A big-league ball’s brief in-game existence pales in comparison to the sometimes seasons-long lifespan of balls used by the fabulous Imperial Oil Kings, a “rags-to-rags” outfit comprised of kids from my old north-end neighbourhood. Oil King balls were prized and preserved. If the cover started to come unstitched, it was restitched with fishing line. When the cover finally wore out and couldn’t be restitched, it was peeled off and replaced with a generous wrapping of black electrical tape.

What we gave up in visibility come dusk, we gained in speed and distance off the bat: The tape, shiny and seamless, was that much closer to the cork centre, resulting in batted balls flying faster and farther, sometimes frighteningly so.

LHP Arnie Jarrell, a member of the Kingston and District Sports Hall of Fame, came to the rescue of the Oil Kings.

When an Oil King ball was lost, all was not lost. We had a benefactor in Arnie Jarrell, the crafty, lightweight left-hander who weighed about a buck-sixty and twirled 21 victories in pro ball for the Kingston Ponies in its Class-C Border League debut season in 1946.

Arnie would sometimes watch from his Rideau Street front step as the young Oil Kings players in the nearby park searched in vain for a ball. Arnie would quietly disappear inside his house and reappear moments later with a Border League game ball pulled out of a closet. The inscription might read, “First win, Kgn Ponies, 1946,” or “20th win, Kgn Ponies, 1946.” Fortunately for us, “Hickory” Jarrell was big on baseball, not on keepsakes.

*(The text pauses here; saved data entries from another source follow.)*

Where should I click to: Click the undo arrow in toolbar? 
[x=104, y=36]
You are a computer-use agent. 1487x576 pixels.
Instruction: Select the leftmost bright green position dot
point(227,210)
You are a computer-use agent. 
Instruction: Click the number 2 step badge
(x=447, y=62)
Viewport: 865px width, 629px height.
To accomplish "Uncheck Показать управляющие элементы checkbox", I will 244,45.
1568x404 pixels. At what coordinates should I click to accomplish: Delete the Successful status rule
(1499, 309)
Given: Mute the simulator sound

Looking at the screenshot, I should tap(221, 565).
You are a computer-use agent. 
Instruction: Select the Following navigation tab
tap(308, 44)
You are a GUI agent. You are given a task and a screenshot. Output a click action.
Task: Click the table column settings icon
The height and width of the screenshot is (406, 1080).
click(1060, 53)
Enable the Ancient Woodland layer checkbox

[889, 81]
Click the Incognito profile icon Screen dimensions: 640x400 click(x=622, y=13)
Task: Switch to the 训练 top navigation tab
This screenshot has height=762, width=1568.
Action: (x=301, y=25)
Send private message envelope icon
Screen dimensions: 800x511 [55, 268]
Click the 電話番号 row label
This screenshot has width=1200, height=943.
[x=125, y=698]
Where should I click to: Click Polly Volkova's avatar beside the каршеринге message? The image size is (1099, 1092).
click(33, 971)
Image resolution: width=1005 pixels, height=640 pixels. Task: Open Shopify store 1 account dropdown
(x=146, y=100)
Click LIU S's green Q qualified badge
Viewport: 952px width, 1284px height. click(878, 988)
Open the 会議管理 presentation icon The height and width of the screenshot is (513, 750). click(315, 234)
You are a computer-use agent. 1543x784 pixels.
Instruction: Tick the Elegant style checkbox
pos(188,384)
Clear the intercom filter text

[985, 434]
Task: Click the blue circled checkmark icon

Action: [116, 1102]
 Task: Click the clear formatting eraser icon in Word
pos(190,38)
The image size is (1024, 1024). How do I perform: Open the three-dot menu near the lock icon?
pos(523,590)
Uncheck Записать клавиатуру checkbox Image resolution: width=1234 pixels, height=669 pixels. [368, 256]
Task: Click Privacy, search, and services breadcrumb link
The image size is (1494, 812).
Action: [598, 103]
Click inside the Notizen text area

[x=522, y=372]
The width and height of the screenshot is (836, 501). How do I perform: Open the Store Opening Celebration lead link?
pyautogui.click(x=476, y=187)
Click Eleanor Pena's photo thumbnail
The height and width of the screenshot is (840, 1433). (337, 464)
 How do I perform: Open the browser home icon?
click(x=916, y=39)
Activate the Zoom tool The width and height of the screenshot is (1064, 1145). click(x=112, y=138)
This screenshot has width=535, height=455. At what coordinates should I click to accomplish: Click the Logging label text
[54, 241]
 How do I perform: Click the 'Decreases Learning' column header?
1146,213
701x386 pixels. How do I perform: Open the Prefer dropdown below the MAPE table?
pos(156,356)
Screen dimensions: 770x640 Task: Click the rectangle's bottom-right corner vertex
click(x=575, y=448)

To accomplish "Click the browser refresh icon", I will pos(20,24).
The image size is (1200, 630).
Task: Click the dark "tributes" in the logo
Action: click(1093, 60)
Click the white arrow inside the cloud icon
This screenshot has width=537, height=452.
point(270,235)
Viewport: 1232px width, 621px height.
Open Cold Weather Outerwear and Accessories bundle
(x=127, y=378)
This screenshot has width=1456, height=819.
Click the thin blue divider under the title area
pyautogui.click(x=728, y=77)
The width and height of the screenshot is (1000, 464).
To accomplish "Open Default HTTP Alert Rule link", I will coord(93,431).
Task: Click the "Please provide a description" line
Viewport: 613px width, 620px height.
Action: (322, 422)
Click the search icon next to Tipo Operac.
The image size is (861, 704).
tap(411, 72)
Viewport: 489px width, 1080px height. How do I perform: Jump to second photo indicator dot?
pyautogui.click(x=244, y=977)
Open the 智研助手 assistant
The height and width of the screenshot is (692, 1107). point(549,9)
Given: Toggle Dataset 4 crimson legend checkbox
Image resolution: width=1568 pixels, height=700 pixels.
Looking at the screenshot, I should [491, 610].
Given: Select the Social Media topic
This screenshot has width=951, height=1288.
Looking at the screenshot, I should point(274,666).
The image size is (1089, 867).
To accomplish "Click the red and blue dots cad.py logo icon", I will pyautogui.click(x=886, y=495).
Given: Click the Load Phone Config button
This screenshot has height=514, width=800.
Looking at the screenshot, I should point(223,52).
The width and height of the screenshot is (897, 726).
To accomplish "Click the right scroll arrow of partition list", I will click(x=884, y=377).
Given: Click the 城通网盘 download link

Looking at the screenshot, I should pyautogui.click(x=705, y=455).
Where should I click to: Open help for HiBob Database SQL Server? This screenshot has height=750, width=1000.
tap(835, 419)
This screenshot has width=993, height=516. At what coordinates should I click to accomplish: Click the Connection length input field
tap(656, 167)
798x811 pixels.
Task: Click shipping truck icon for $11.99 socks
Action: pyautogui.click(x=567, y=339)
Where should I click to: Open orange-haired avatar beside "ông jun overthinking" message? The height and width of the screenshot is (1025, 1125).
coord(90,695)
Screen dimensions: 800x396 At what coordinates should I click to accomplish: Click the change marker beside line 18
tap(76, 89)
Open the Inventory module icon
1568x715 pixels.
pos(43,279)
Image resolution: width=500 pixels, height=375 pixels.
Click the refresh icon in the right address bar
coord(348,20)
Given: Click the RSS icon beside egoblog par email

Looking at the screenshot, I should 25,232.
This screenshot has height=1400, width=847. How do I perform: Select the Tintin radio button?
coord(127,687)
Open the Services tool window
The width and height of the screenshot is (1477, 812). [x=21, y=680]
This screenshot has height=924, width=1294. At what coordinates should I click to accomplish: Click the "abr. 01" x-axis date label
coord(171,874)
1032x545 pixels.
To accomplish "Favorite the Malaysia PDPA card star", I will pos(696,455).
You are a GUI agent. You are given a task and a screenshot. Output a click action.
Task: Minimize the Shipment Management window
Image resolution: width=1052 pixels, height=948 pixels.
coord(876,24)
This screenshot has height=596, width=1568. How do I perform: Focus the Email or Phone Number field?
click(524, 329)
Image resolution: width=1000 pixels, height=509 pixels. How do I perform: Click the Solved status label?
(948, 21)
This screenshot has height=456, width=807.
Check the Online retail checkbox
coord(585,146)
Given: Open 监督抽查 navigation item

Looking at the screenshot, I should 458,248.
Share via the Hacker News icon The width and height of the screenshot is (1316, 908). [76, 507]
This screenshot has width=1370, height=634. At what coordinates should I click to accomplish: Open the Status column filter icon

Also treasured was the Oil Kings’ meagre supply of lumber. Every time a bat cracked, it was kept on active duty thanks to tiny nails and a dollop or two of Elmer’s wood glue. Oh yes, and plenty of tape to conceal the “repairs.”

One such metal-laden bat nicknamed the Louisville Log was still in service decades later during the waning moments of a 1987 Molson Senior Association semifinal series at Megaffin Park. Our 560 Legion team, featuring Oil Kings alumni including Eddie Jarrell player-manager Ken “Cup” Cuthbertson and yours truly, was down to its final out and trailing 7-5.

With the bases loaded with Legionnaires, teammate Kirk Twigg grabbed the 42-ounce Log and smacked a series-winning grand-slam home run. “I threw my back out swinging the darn thing,” Kirk laughs in recollection 34 years later. Neither the umpire nor Twigger knew it at the time, but that hefty war club was filled with more lead than Bonnie and Clyde.